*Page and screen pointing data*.
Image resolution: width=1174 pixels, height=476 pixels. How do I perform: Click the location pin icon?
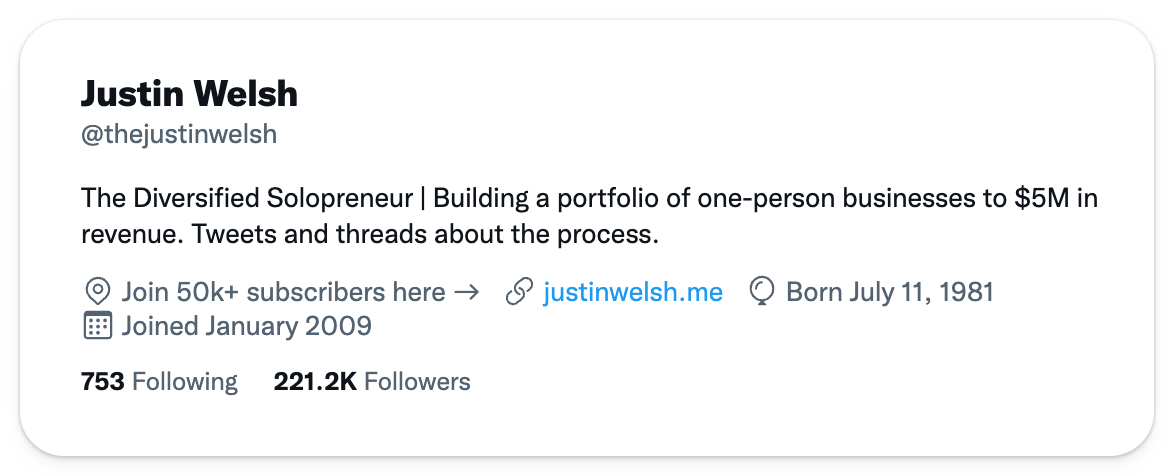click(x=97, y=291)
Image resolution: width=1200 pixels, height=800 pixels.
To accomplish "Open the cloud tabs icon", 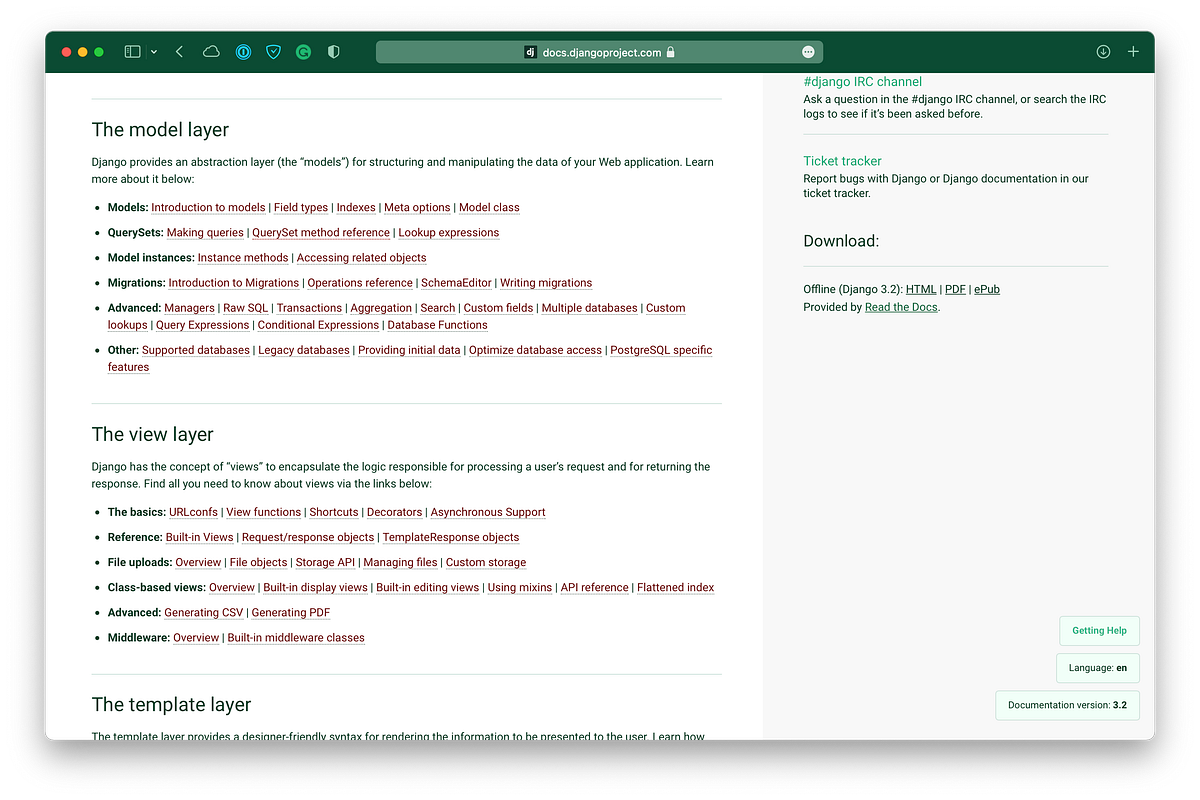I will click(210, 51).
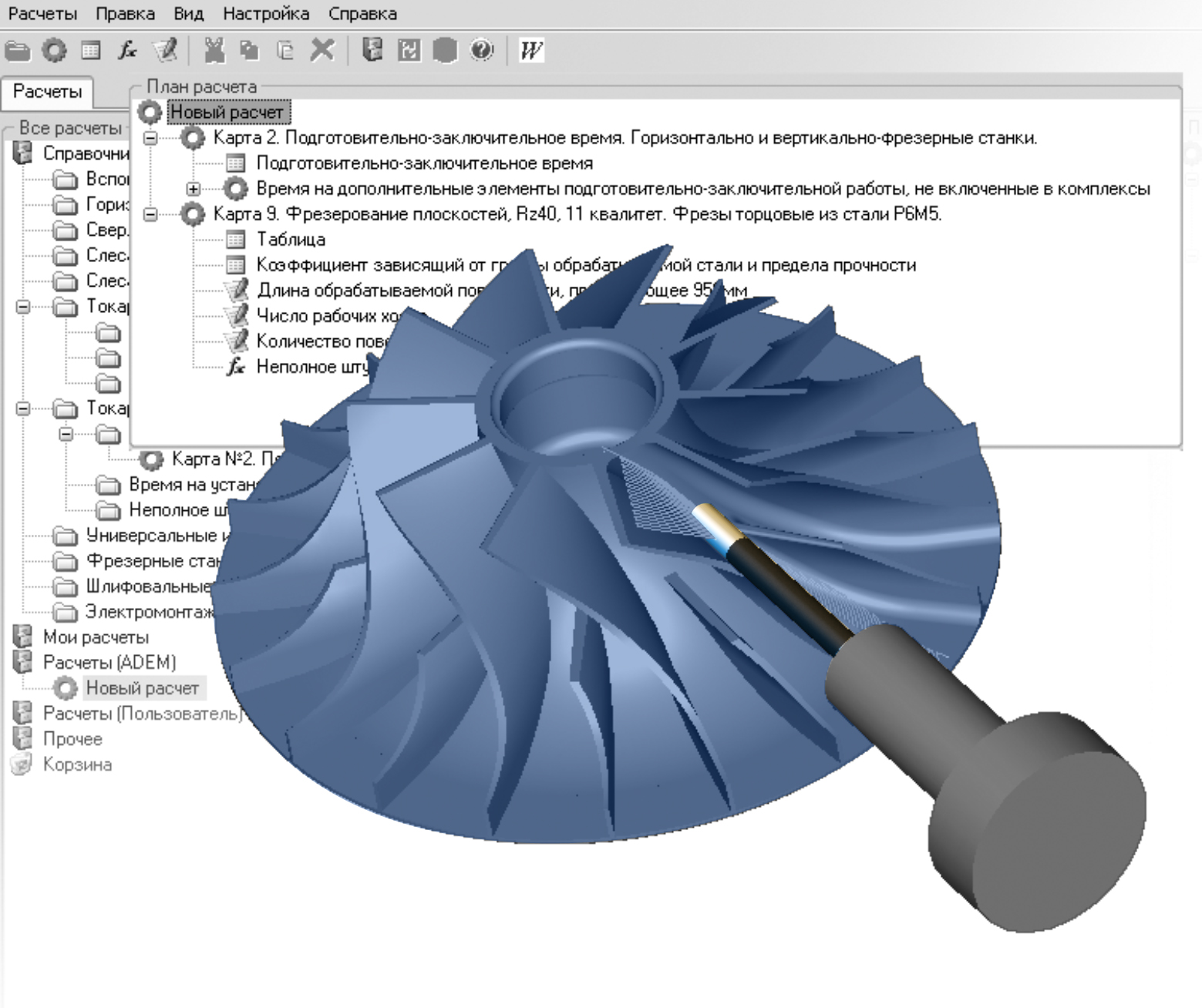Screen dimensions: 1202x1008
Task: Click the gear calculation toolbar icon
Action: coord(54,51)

*Stated goal*. Render the material from its first line through the line containing "click(x=97, y=291)" as a Markdown table with the columns Row and Line, skipping any blank lines. Omit the pictures from the table.

*The response*.
| Row | Line |
|---|---|
| 1 | Image resolution: width=1174 pixels, height=476 pixels. How do I perform: Click the location pin icon? |
| 2 | click(x=97, y=291) |